The country’s democratic institutions have been hollowed out. The few hospitals operating in Port-au-Prince are full. Schools are closed and businesses are shuttered; Haitians mostly stay home.
“The challenge that lies ahead is gigantic,” said Romain Le Cour, a senior expert with the Global Initiative Against Transnational Organized Crime. “You have to rebuild almost every institution from the ashes.”
The council is to include seven voting members nominated by civil society, private-sector and political groups, including allies of the deeply unpopular Henry. There’s to be one non-voting member each from the private sector and the faith community.
The panel is to make decisions by majority vote. Le Cour, for one, is skeptical it can work.

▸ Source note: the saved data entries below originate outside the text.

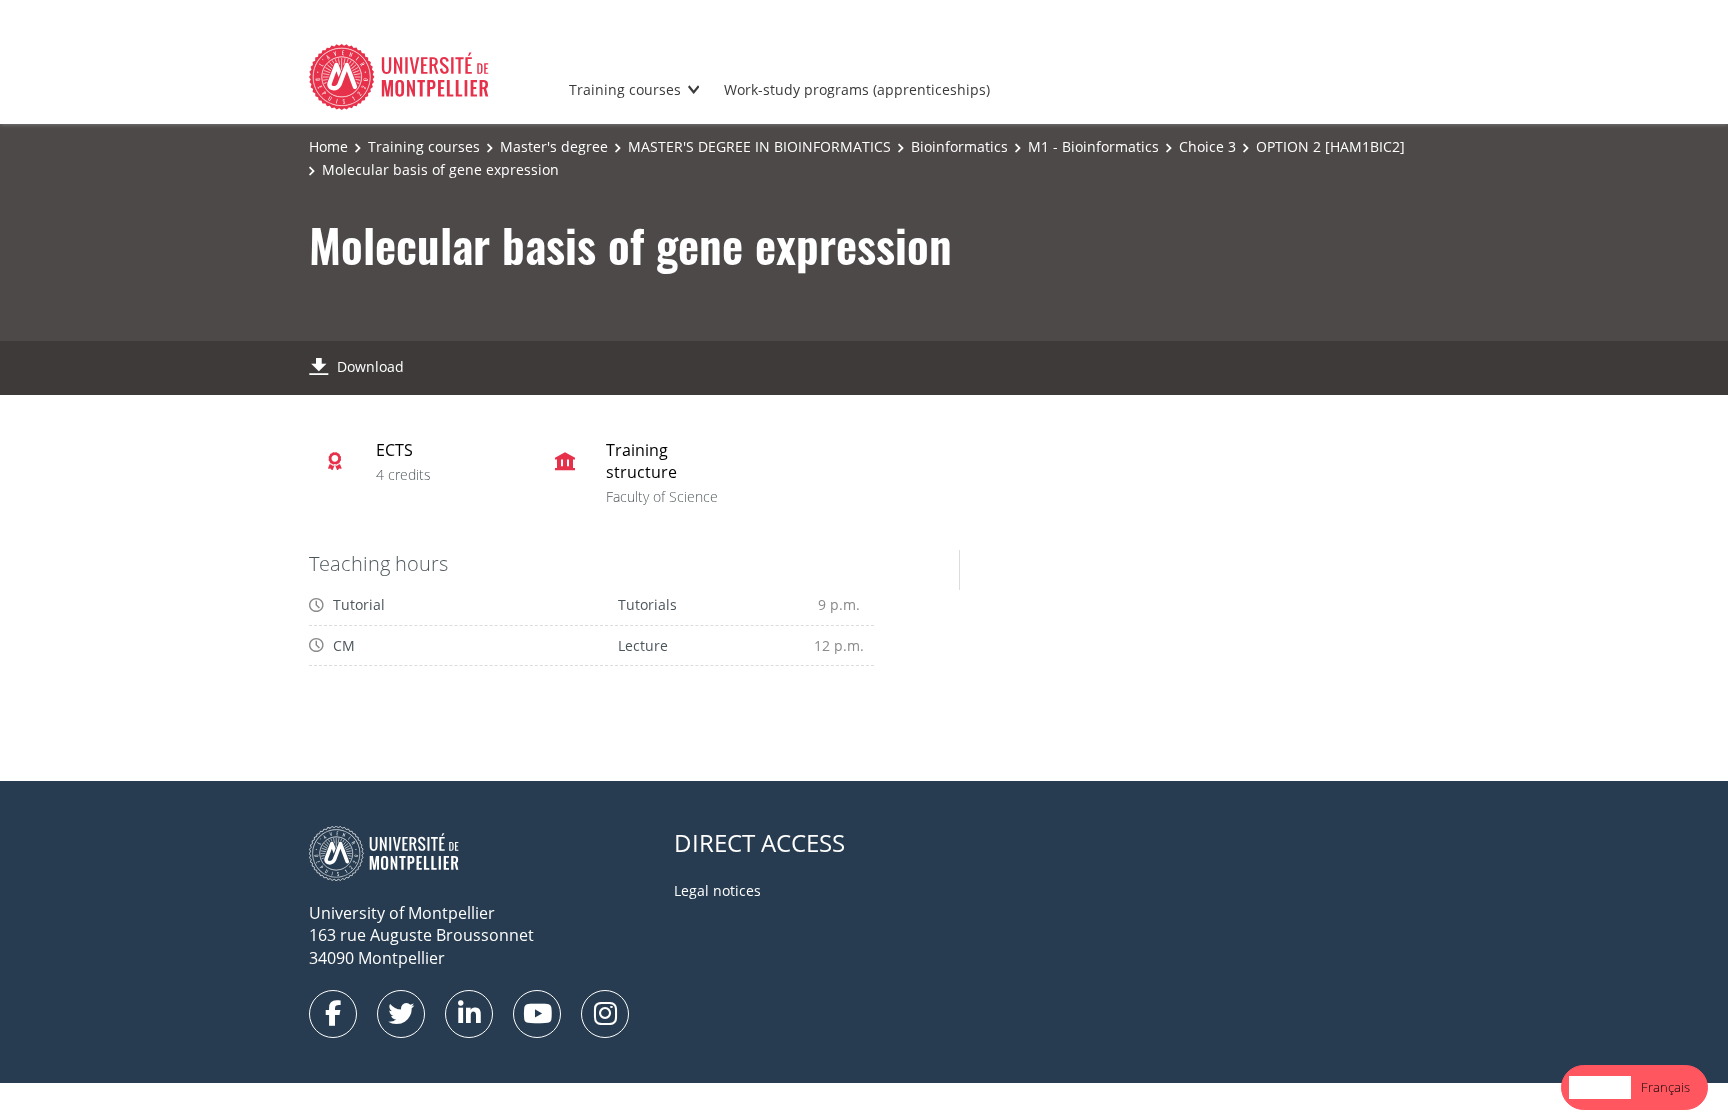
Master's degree (554, 146)
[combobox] (1600, 1087)
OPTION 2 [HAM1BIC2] (1330, 146)
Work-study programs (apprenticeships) (857, 89)
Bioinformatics (959, 146)
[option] (1665, 1087)
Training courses (625, 89)
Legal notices (717, 890)
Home (328, 146)
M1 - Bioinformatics (1093, 146)
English (1600, 1087)
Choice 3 (1207, 146)
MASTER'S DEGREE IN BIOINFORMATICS (759, 146)
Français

“We have to be realistic about the fact that building a transitional council with seven members - in some cases belonging to parties or currents that are antagonistic - and making them work together, align with common interests and advance toward a comprehensive and transparent and cohesive political solution is going to be a significant challenge,” he said.
The challenge that lies ahead is gigantic ... You have to rebuild almost every institution from the ashes.”